• A Note About History and Lineage
• The Founder Wu Mei
• Grandmaster Xia Peng
• Sifu Ken Lo
• Sifu David Berman
• Lineage Chart
A Note About History
History, the study of the past, is always uncertain; Chinese history is particularly full of contradiction and politics; the history of Chinese martial art is almost entirely undocumented. It is a patchwork of stories distorted by jealousy, by secrecy, by self-aggrandisement, and by the passage of time. Very little of it can be taken for fact.

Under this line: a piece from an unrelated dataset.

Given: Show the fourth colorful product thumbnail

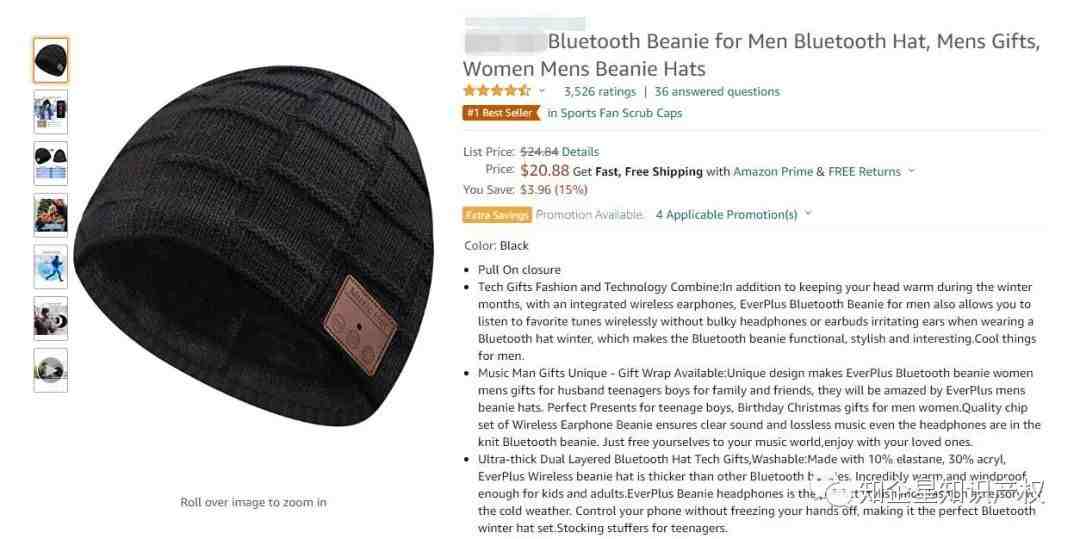Looking at the screenshot, I should coord(51,215).
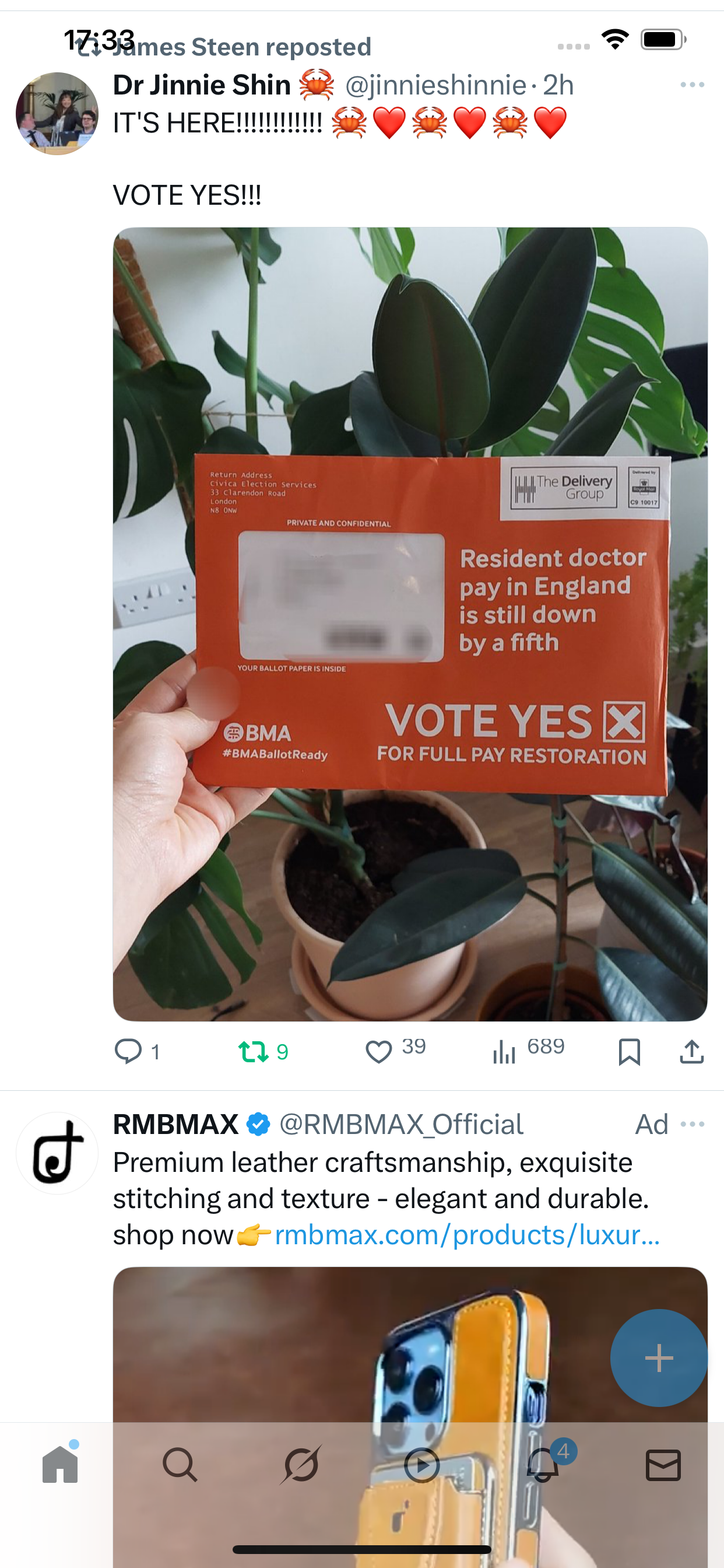This screenshot has height=1568, width=724.
Task: Open the RMBMAX profile avatar
Action: click(57, 1153)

As for the stories that follow: Since 1980, I have witnessed Wu Mei’s history myself; the stories of my teacher and his teacher came to me first-hand; the stories older than that are oral tradition, and their value, like all stories, is not so much in how accurate they are, as in how true.
A Note About Lineage
It is important to understand what lineage is, and what it is not. My representing the 8th generation of Wu Mei Pai means that in 1993 my teacher believed and affirmed publicly that I was qualified to demonstrate and pass on the principles and practices of Wu Mei Pai, as he understood them. He himself had received the same affirmation from his teacher in 1983; his teacher had received the same affirmation from his teacher some time in the 1920’s, and so on back to the founder in the 17th century. The process of passing on a lineage is an attempt to maintain the integrity of a body of knowledge, especially in the case of practical arts, or spiritual practices—written records can’t contain this kind of knowledge; only living practitioners can carry it on.
Unfortunately, the process is imperfect. The only thing lineage guarantees is that the effort has been made. It certainly doesn’t guarantee quality—that’s up to each individual practitioner—and being based on the vagaries of history, it doesn’t even guarantee continuity. The lineage of Wu Mei Pai is missing the 2nd, 3rd, and 4th generation masters—they were Buddhist monks, practicing in secret, during a period of repression, and we don’t know their names—and even Wu Mei herself, revered as the founder, must have learned her martial art from someone. (The story says it was her father, but we know nothing about him.)
Lineage is only important for one reason—hopefully, those who have been entrusted with the lineage of a traditional art form will take it not as a credential, or as a status symbol, but as a responsibility, and will fulfill the responsibility by maintaining the practice, and passing the knowledge on.